The cycinf-plugin comes with five inference-related views:
The views all "listen" to one another and to clicks on markers (see below). If you select a decision in any view (even a mention of a decision in Constraint Structure) or click a decision marker, All Decisions and Decision Mentions will both reveal the decision. Constraints work similarly. A double-click on a decision or constraint in a view jumps to its source location. Note the different behavior of Reasoning discussed below.
The Cyclone Inference Browsing perspective includes these five views and some other common Eclipse views. Its layout should facilitate "seeing everything at once" as you determine why the compiler did what it did and what to do about it. You can open this perspective through Window -> Open Perspective or the icon at the left of the perspectives toolbar.
The Cyclone compiler currently performs only one kind of inference: pointer kinds (thin or fat). Other kinds might be added in the future. However, I kept the cycinf-plugin generic and confined mentions of pointer-kind inference as much as possible. This would make it possible to support a new kind of inference easily in the future. As a result, the plugin's UI sticks to the abstract terminology of "cvar", "constraint", "decision", etc.
In addition to the five views, which are discussed individually below, the plugin places markers on each source file that appear in the left margin and in the code when you open the file in an editor. Each decision or constraint gets a highlight (green or red, respectively) at the source location provided by the compiler; the location is rarely exact, but it is nearly always close enough to be useful. Clicking on a marker in the margin will select the relevant decision or constraint in all views. The markers appear no matter what editor you use on your source files, but clicking on them only works in the Cyclone Editor.
This view contains a list of all the inference decisions in the folder you most recently selected (or of the decision you most recently selected). Each decision assigns a value to a cvar (currently a pointer kind to a pointer); the view shows an English description of the cvar, its raw name, the chosen value, and the source location. This view is one of only a few places you'll see raw cvar names.
This view is mostly similar to All Decisions but shows constraints. Since one rarely wants a list of all constraints in the program and the constraints are shown as rather cryptic raw constraint expressions, this view is rarely useful; the Inference Browsing perspective hides it behind All Decisions. However, since I wrote the view, I thought I might as well make it available.
This view shows all references to a decision (selected in another view) from constraints. Each constraint is listed by raw expression, but clicking a constraint shows its structure with the reference to the decision highlighted. The filtered, multilevel display in Reasoning is generally more useful, so Decision Mentions is hidden by default.
This view shows the structure of a constraint (selected in another view) in great detail. Almost every constraint is or contains an assignment constraint that sets a cvar to a certain value (for pointer-kind inference, generally a pointer kind to "fat").
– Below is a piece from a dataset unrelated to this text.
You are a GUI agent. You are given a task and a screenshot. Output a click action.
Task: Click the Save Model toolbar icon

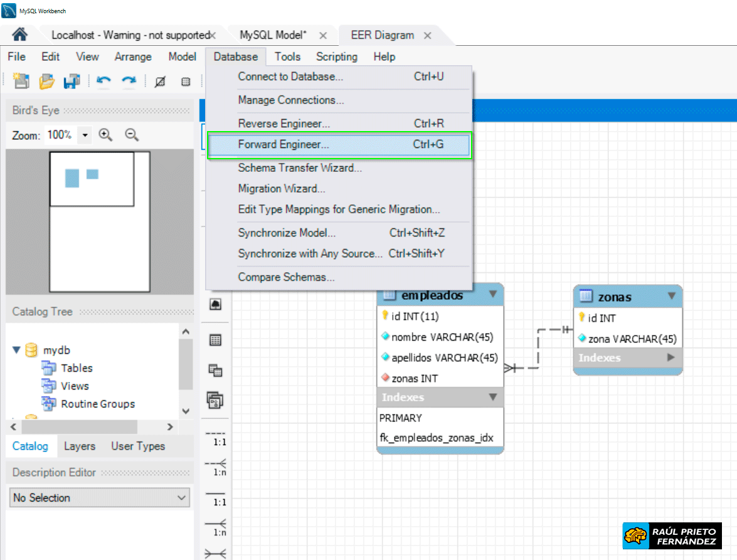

An assignment constraint often has a guard, meaning that it only takes effect if the guard is satisfied. The only type of guard that is currently used is an equality comparison. Whatever source locations the compiler provides for various parts of the constraint are shown; currently the compiler provides a location for each top-level constraint but not for constraints that appear as pieces of a larger expression.
The constraint structure view includes some additional information that helps you see the reasoning that took place. Whether each guard is satisfied is marked. Whether each constraint is in effect is also marked. Note that, if a constraint's guard is not satisfied, the constraint's top level is always "in effect" even though the guarded sub-constraint is not.
The view does not try to interpret constraints in light of pointer kinds, but pointer-kind inference leads to constraints of a few specific forms you will come to recognize. An operation on a pointer x
that requires fat information, i.e. arithmetic, will generate a constraint "x
is fat". An assignment x = y
will generate "if x
is fat then y
has the same kind of x
" (really, "then y
is fat") because y
needs to have fat information to provide to x
in the assignment.
This view was the last one I wrote, and, incidentally, it ultimately determined what operations the plugin's models of decisions and constraints would have to support. It attempts to provide insight into why a certain pointer is fat.
This view behaves differently from the others because of its special purpose. A double-click on a decision in another view shows the decision in Reasoning (and also reveals the source location of the pointer). The Reasoning view shows the decision's cvar explanation, the value, and "inside", all constraints that took effect on the cvar, causing it to have the value it does. Inside each constraint is a list of all the other decisions it depends on in order to show why it took effect. Inside each of these decisions is a list of constraints, and so on. In the case of pointer-kind inference, successive levels of the tree view show successive steps in the program's data flow. To make navigation quicker, a single click in Reasoning jumps to the source location.